* START Supplied data *
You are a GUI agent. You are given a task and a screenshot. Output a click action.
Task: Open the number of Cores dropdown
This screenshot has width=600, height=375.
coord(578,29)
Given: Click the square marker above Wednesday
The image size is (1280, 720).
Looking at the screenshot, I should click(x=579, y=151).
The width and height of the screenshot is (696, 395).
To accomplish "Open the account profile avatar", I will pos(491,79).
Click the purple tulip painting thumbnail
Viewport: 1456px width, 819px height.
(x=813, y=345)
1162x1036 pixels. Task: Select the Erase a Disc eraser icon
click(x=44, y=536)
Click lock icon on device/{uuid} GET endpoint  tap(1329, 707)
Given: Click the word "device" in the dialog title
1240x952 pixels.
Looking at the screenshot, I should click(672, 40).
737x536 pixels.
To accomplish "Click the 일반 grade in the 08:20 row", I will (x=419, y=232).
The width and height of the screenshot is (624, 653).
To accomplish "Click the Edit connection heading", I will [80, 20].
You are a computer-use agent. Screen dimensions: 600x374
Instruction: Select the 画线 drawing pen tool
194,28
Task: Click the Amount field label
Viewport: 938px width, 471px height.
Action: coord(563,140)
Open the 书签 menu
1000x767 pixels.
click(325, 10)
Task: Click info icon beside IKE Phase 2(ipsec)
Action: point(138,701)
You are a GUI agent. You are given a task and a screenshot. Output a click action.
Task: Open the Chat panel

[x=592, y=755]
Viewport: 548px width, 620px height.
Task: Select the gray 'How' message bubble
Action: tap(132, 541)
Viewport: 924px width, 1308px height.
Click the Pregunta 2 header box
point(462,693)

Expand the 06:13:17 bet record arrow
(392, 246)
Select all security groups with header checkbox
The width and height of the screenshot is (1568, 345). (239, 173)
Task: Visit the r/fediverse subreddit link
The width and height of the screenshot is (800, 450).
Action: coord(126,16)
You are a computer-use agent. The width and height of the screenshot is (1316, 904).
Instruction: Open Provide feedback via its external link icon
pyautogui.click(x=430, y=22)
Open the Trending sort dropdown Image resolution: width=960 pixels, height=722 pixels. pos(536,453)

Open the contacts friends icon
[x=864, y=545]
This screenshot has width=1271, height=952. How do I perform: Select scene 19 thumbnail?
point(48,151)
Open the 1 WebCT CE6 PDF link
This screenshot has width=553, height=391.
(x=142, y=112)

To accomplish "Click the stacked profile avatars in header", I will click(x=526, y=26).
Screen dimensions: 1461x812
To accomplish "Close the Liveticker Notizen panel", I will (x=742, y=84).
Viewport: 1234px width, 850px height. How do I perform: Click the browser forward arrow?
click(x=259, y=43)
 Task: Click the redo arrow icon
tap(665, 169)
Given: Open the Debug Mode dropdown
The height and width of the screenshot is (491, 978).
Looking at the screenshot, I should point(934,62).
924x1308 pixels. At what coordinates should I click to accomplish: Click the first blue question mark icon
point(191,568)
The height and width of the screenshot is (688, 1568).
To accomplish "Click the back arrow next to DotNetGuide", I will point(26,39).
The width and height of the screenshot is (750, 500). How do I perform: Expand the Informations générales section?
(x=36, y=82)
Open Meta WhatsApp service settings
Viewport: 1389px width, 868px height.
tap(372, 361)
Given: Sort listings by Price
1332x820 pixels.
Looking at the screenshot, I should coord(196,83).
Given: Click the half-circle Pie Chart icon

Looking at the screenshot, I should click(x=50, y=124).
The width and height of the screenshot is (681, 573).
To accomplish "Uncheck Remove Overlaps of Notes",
* END Supplied data *
**Directions for this task**
Copy the records word for word, from the line containing "Open the contacts friends icon" through the end of the records, both included.

**Worked answer**
Open the contacts friends icon
[x=864, y=545]
This screenshot has width=1271, height=952. How do I perform: Select scene 19 thumbnail?
point(48,151)
Open the 1 WebCT CE6 PDF link
This screenshot has width=553, height=391.
(x=142, y=112)

To accomplish "Click the stacked profile avatars in header", I will click(x=526, y=26).
Screen dimensions: 1461x812
To accomplish "Close the Liveticker Notizen panel", I will (x=742, y=84).
Viewport: 1234px width, 850px height. How do I perform: Click the browser forward arrow?
click(x=259, y=43)
 Task: Click the redo arrow icon
tap(665, 169)
Given: Open the Debug Mode dropdown
The height and width of the screenshot is (491, 978).
Looking at the screenshot, I should point(934,62).
924x1308 pixels. At what coordinates should I click to accomplish: Click the first blue question mark icon
point(191,568)
The height and width of the screenshot is (688, 1568).
To accomplish "Click the back arrow next to DotNetGuide", I will point(26,39).
The width and height of the screenshot is (750, 500). How do I perform: Expand the Informations générales section?
(x=36, y=82)
Open Meta WhatsApp service settings
Viewport: 1389px width, 868px height.
tap(372, 361)
Given: Sort listings by Price
1332x820 pixels.
Looking at the screenshot, I should coord(196,83).
Given: Click the half-circle Pie Chart icon

Looking at the screenshot, I should click(x=50, y=124).
The width and height of the screenshot is (681, 573).
To accomplish "Uncheck Remove Overlaps of Notes",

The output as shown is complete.